Milano cede alla distanza ad Atene

3 Dicembre 2015

Un peccato. L’Olimpia Milano difende benissimo per un tempo, ma non ne approfitta andando al riposo solamente a +4 e nella ripresa l’Olympiacos Pireo trova il proprio ritmo offensivo e scappa nel quarto periodo, conquistando la vittoria (73-63). 
 
La squadra di Repesa va troppo a sprazzi in attacco, non avendo nulla da Hummel e poco da Lafayette e Simon, poi quando si fa sentire la stanchezza anche la difesa cala nettamente. Anche troppi rimbalzi in attacco concessi alla formazione greca, in cui l’ex Hackett recita un ruolo fondamentale, subendo falli e difendendo forte soprattutto nel quarto periodo. La situazione è sempre più complicata, ma la sconfitta del Cedevita lascia ancora qualche speranza per Milano, che sarà obbligata a vincere di 10 a Zagabria tra una settimana per restare in vita.
 
Senza Gentile e Macvan da una parte e Spanoulis e Young dall'altra, la difesa è la grande protagonista del primo tempo. Non si segna quasi mai, anche se sono quasi sempre i biancorossi a tenere il comando del confronto, raggiungendo prima il +6 (2-8 al 5’) e poi anche il +8 (16-24 al 17’), soprattutto grazie ad un Jenkins molto caldo e ad un Cinciarini preciso al tiro.
 
Ma, come dicevamo, è soprattutto il reparto arretrato a dare grande conforto a coach Repesa, non consentendo mai ai padroni di casa di trovare il ritmo offensivo, se non con un buon momento di Printezis e con qualche conclusione sporadica dei vari Lojeski, Hackett o Milutinov.

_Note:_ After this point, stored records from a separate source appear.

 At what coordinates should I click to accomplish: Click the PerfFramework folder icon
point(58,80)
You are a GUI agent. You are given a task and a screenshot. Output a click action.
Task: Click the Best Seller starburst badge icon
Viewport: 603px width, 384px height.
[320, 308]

Ma il +4 del riposo non rende giustizia a quanto visto sul parquet.
 
Trova i primi canestri anche Lafayette, dopo un brutto primo tempo, ridando un paio di +7 all’EA7, ma la difesa non riesce più ad essere aggressiva come prima dell’intervallo e l’Olympiacos ne approfitta per piazzare un parziale di 10-0, anche grazie ai rimbalzi offensivi, e portarsi avanti (41-37 al 26’).
 
Ci pensano 7 punti in fila di McLean a riportare sotto la squadra di Repesa (45-48 al 29'), ma Hackett fa male a Milano, subendo numerosi falli e portando a quota 4 penalità Lafayette e Hummel. Quest’ultimo sbaglia i tiri aperti, invece lo mette l’altro ex Athinaiou e porta i suoi al massimo vantaggio sul +5.
 
La squadra di Repesa va in confusione in attacco, gli arbitri fischiano qualche fallo di troppo a favore dei padroni di casa e Strawberry firma un allungo importante (62-51 al 36’). Anche la stanchezza si fa sentire ed è ancora l’ex Fortitudo a chiuderla con la tripla. La strada per le Top 16 è sempre più complicata.